Requirement: Every entry should be given again exactly, with nothing dropped.
(Entries supplied Opens)
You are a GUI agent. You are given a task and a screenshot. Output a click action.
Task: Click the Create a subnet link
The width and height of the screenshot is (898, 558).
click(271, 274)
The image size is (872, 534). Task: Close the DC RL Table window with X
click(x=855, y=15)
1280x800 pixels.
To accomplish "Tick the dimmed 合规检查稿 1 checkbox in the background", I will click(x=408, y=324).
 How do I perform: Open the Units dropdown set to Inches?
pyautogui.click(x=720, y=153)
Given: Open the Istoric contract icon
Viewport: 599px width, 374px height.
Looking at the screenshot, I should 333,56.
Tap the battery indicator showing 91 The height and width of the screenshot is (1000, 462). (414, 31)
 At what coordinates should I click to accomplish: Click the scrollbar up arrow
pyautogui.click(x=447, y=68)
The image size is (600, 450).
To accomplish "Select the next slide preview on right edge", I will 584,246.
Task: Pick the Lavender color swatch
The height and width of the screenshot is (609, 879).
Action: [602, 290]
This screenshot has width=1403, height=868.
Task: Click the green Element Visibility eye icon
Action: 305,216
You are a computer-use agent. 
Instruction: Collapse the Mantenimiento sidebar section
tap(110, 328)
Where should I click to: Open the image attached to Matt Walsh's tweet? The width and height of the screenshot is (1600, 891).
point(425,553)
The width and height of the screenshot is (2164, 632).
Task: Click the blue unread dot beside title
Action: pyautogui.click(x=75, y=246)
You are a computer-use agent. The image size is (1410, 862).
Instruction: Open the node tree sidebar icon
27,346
(Entries supplied Closes)
Problem solution:
You are a GUI agent. You are given a task and a screenshot. Output a click action.
Task: Click the Create a subnet link
The width and height of the screenshot is (898, 558).
click(271, 274)
The image size is (872, 534). Task: Close the DC RL Table window with X
click(x=855, y=15)
1280x800 pixels.
To accomplish "Tick the dimmed 合规检查稿 1 checkbox in the background", I will click(x=408, y=324).
 How do I perform: Open the Units dropdown set to Inches?
pyautogui.click(x=720, y=153)
Given: Open the Istoric contract icon
Viewport: 599px width, 374px height.
Looking at the screenshot, I should 333,56.
Tap the battery indicator showing 91 The height and width of the screenshot is (1000, 462). (414, 31)
 At what coordinates should I click to accomplish: Click the scrollbar up arrow
pyautogui.click(x=447, y=68)
The image size is (600, 450).
To accomplish "Select the next slide preview on right edge", I will 584,246.
Task: Pick the Lavender color swatch
The height and width of the screenshot is (609, 879).
Action: [602, 290]
This screenshot has width=1403, height=868.
Task: Click the green Element Visibility eye icon
Action: 305,216
You are a computer-use agent. 
Instruction: Collapse the Mantenimiento sidebar section
tap(110, 328)
Where should I click to: Open the image attached to Matt Walsh's tweet? The width and height of the screenshot is (1600, 891).
point(425,553)
The width and height of the screenshot is (2164, 632).
Task: Click the blue unread dot beside title
Action: pyautogui.click(x=75, y=246)
You are a computer-use agent. The image size is (1410, 862).
Instruction: Open the node tree sidebar icon
27,346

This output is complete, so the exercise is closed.